Du solltest also 2 Dinge im Kopf haben:
- Staub entfernen an Lüfter und Kühler
- WLP erneuern


----------



## stevie4one (14. Juli 2015)

*AW: Wärmeleitpaste für Laptop*

Es wird wohl weniger ausgetrocknete Wärmeleitpaste sein, als vielmehr Staub und Dreck, der sich mit der Zeit im Gehäuse ansammelt und so Lüfter und Kühlkörper zusetzt. Nur wenige Ausnahmen bei Notebooks verwenden wirklich Wärmeleitpaste anstelle von Wärmeleitpads (und die sind generell schlechter als Paste). Schaden kann der Ersatz der alten Paste (wenn vorhanden) oder des Pads nicht wirklich. Welche Paste ist fast egal, da gibt es nur geringe Unterschiede - hier mal ein Test. Wie willst du bei einem Notebook die Kühleinheit tauschen. Was anderes wird da nicht reinpassen. Ich würde daher mal nach einem Video bei Youtube Ausschau halten, das die Demontage zeigt und alles (Kühler und Lüfter) reinigen. Das sollte schon völlig ausreichen.


----------



## Stueppi (14. Juli 2015)

*AW: Wärmeleitpaste für Laptop*

Die gute alte MX-4. Ansonsten, wenn das Ding 6 Jahre alt ist würde ich mal über eine kleine Kühlungsmod nachdenken. Ein paar Luftlöcher unterm Lüfter bohren und als Staubfilter geeigneten Stoff befestigen können schon einige Grad ausmachen. Dazu die neue Paste + Lüfter sauber machen haben bei meinem alten Laptop aus runter takten durch überhitzen (~95°C, dann ~75°C niedriger takt alles ohne Volllast), 60°C unter dauervolllast gemacht.


----------



## GrueneMelone (14. Juli 2015)

*AW: Wärmeleitpaste für Laptop*

Vielen Dank schon mal. Ich hatte mir schon mal bei Youtube ein Video zu meinem Modell angesehen und dort gesehen, dass dort Paste verwendet wird und die war komplett hart. Ich hab den Rest, den ich vom Hr 02 Macho hatte aufgehoben und notdürftig die Tüte zugeklebt, mal sehen was die so sagt. Die paar € bringen mich aber selbst als Student jetzt nicht um, kauf der denke ich mal ne neue Tube. Nach Dreck hatte ich schon mal geschaut, das hielt sich eigentlich in Grenzen, da ich den schon ab und zu mal gesäubert habe. Die MX-4 hatte ich auch schon im Blick.


----------



## GrueneMelone (21. Juli 2015)

*AW: Wärmeleitpaste für Laptop*

Danke noch mal an alle, so ist Laptop wieder halbwegs benutzbar, man merkt zwar, dass der Lüfter bisschen viel gelaufen ist, aber alles spürbar kühler. Beim Ausbau bin ich doch noch auf Staub gestoßen wie ihr sehen könnt. MX-4 lässt sich auch super verarbeiten  Das ganze war 4,40€ definitiv wert, vor allem kann man die Wärmeleitpaste ja noch öfters verwenden soviel wie da drin ist.

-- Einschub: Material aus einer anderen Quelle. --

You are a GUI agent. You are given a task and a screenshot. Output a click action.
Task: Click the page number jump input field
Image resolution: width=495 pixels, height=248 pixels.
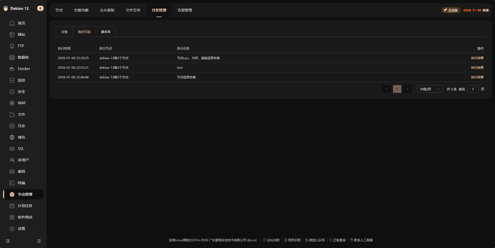point(473,89)
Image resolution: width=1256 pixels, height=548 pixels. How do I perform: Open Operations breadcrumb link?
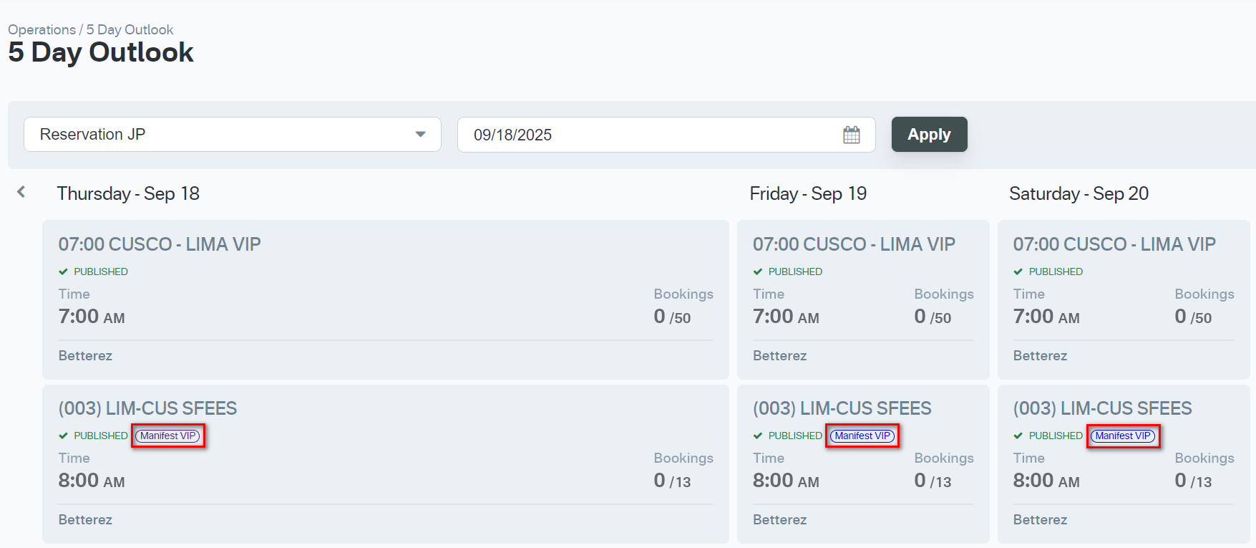[x=42, y=29]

			Dieser Inhalt steht nur eingeloggten Mitgliedern zur Verfügung.
        




			Dieser Inhalt steht nur eingeloggten Mitgliedern zur Verfügung.


----------



## bennySB (24. Juli 2015)

*AW: Wärmeleitpaste für Laptop*

Bei der alten Wärmeleitpaste könnte man sagen: Viel hilft viel?


----------



## GrueneMelone (24. Juli 2015)

*AW: Wärmeleitpaste für Laptop*

Da ist echt alles zugeschmiert gewesen, hab das auch nicht alles abgemacht, sondern hauptsächlich von den Chips und bissel das grobe. Wusste nicht wie das darunter aussieht und wollte beim Abmachen nix beschädigen. Aber echt krass und das ist bei dem Laptop immer so, wie man im Netz sieht.


----------